Birk is in the delicate position of counseling Gradkowski while also maintaining his status as the starting center. It would seem to be an area of contradiction, but Birk said he is reminded by the teachings that several Vikings players gave him when Minnesota drafted him in the sixth round in 1998.
"I remember the way that [center] Jeff Christy and [left guard] Randall McDaniel and [tackles] Todd Steussie and Korey Stringer and those guys looked out for me and kind of helped me along," Birk said. "Eventually I replaced Jeff Christy. So it's just part of the deal. It's how this thing works, but I still remember what those guys meant to me and my career and how fortunate I was to learn from guys that really were the best at their positions. I just try to be a resource for Gino and for any of the young guys and help them along because they are going to have bumps along the way, especially early on in training camp."
Birk's longevity has helped him accumulate loads of advice and pointers on how to play the center position. Nearly as significant, coach John Harbaugh said, is how Birk has successfully navigated the pitfalls of being a professional athlete.

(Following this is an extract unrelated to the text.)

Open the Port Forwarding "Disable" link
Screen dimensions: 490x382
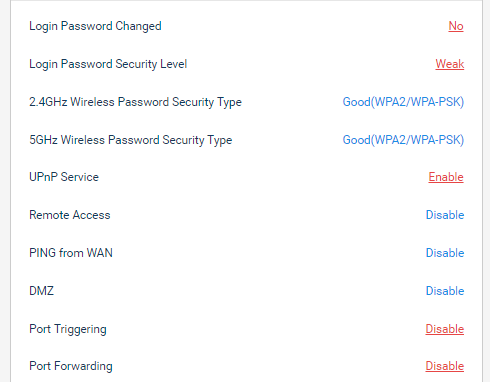pyautogui.click(x=445, y=366)
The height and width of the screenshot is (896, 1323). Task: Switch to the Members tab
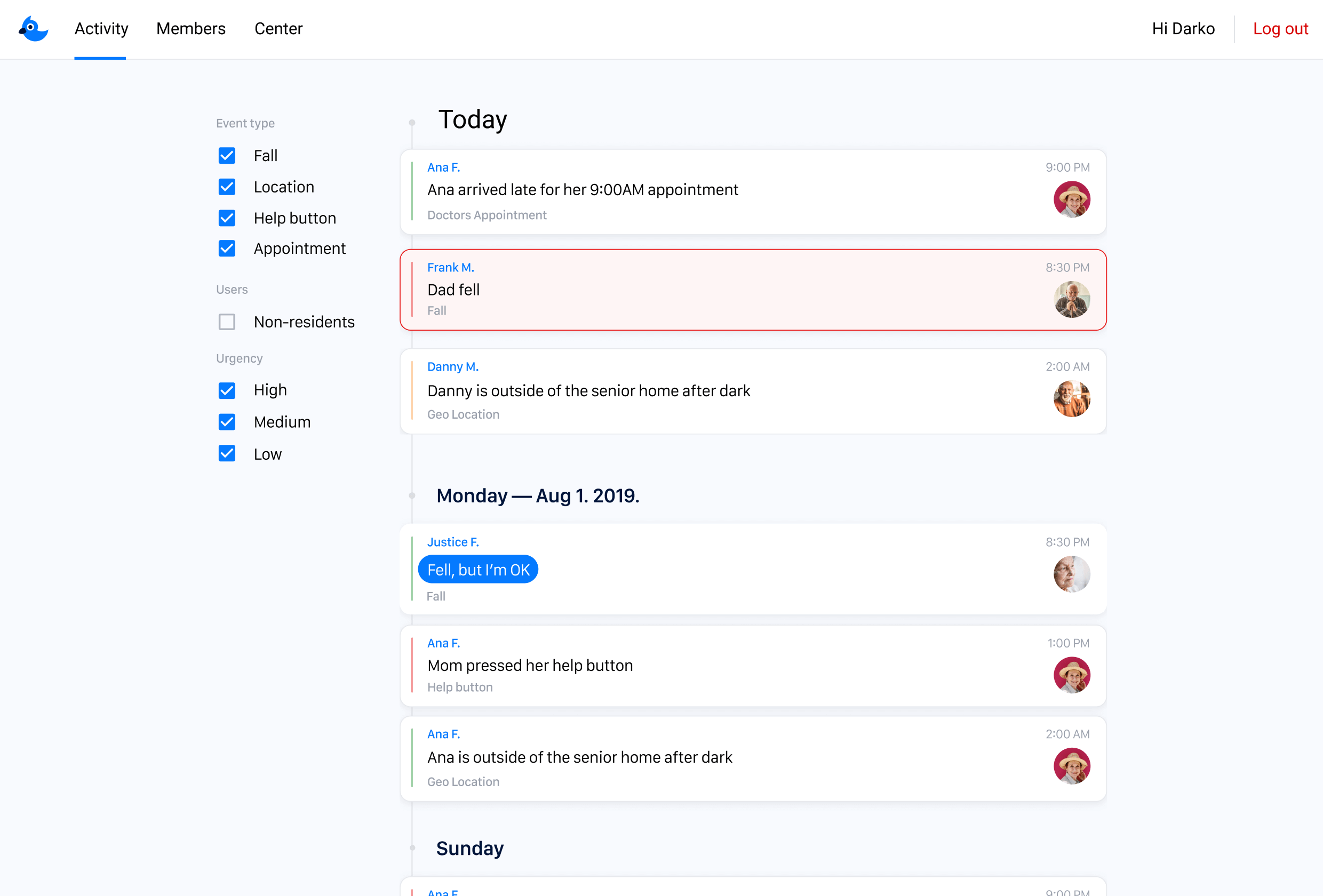[x=190, y=28]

"A player can give him some ins and outs through his career, and it's not just football," Harbaugh said. "It's probably how to approach becoming a pro and all that. It's really important. It's also important to have a great O-line coach. Andy Moeller does a great job. All those young offensive linemen are benefiting from the veterans, and the veterans are benefiting from the young offensive linemen pushing them. We have a good situation there."
Birk said he has already noticed Gradkowski making strides in his grasp of the blocking schemes and formations and developing a foundation upon which to build. That should come in handy for Gradkowski, but the 23-year-old younger brother of Bengals quarterback Bruce Gradkowski isn't buying into the hype that he is Birk's heir apparent.
"I don't really think about it too much," he said. "Matt Birk is one of the greatest centers in the game today, and he's been in the game for a long time. So I know I still have a long way to go before I can fill his shoes. I try not to think about it like that, because Matt's a great player and I still have a long way to go."